Work to be completed: Stop at the line containing "Given: Click the environments search field": every line of the listing from the first up to that one must be set down exactly.

Recorded information:
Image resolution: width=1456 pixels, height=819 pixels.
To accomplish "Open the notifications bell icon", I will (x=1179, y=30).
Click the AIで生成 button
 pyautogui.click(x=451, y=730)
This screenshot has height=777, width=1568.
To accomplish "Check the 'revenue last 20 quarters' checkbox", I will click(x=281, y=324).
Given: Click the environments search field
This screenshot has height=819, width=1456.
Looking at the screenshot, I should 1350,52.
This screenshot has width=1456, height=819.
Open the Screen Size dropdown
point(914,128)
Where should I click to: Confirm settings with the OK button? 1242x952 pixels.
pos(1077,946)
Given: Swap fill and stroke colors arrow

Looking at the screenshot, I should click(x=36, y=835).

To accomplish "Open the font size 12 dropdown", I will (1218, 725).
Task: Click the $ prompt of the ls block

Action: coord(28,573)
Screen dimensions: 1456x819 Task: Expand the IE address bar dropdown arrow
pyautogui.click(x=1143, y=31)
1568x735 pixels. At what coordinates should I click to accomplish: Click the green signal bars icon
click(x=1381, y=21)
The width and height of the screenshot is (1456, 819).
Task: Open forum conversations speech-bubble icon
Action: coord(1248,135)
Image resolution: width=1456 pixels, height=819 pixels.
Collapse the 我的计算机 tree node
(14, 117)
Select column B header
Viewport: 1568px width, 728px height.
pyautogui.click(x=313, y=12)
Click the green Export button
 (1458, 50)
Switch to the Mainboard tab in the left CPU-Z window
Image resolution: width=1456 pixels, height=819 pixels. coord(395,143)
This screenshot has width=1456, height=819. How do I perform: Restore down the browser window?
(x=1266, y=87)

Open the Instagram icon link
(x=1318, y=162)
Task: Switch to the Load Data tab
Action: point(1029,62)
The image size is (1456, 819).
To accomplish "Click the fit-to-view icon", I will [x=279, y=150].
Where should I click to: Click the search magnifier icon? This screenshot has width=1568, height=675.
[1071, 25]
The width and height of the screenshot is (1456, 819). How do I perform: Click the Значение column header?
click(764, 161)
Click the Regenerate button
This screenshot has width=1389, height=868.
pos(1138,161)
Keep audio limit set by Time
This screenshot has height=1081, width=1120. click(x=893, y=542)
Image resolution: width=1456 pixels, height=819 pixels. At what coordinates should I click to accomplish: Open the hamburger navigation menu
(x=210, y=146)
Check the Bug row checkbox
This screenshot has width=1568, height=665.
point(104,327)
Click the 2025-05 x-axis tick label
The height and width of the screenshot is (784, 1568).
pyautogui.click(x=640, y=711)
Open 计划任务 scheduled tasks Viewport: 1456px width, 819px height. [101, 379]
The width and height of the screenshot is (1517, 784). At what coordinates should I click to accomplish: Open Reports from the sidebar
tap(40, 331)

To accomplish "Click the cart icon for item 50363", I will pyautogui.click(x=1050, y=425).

Reply:
Image resolution: width=1456 pixels, height=819 pixels.
To accomplish "Open the notifications bell icon", I will (x=1179, y=30).
Click the AIで生成 button
 pyautogui.click(x=451, y=730)
This screenshot has height=777, width=1568.
To accomplish "Check the 'revenue last 20 quarters' checkbox", I will click(x=281, y=324).
Given: Click the environments search field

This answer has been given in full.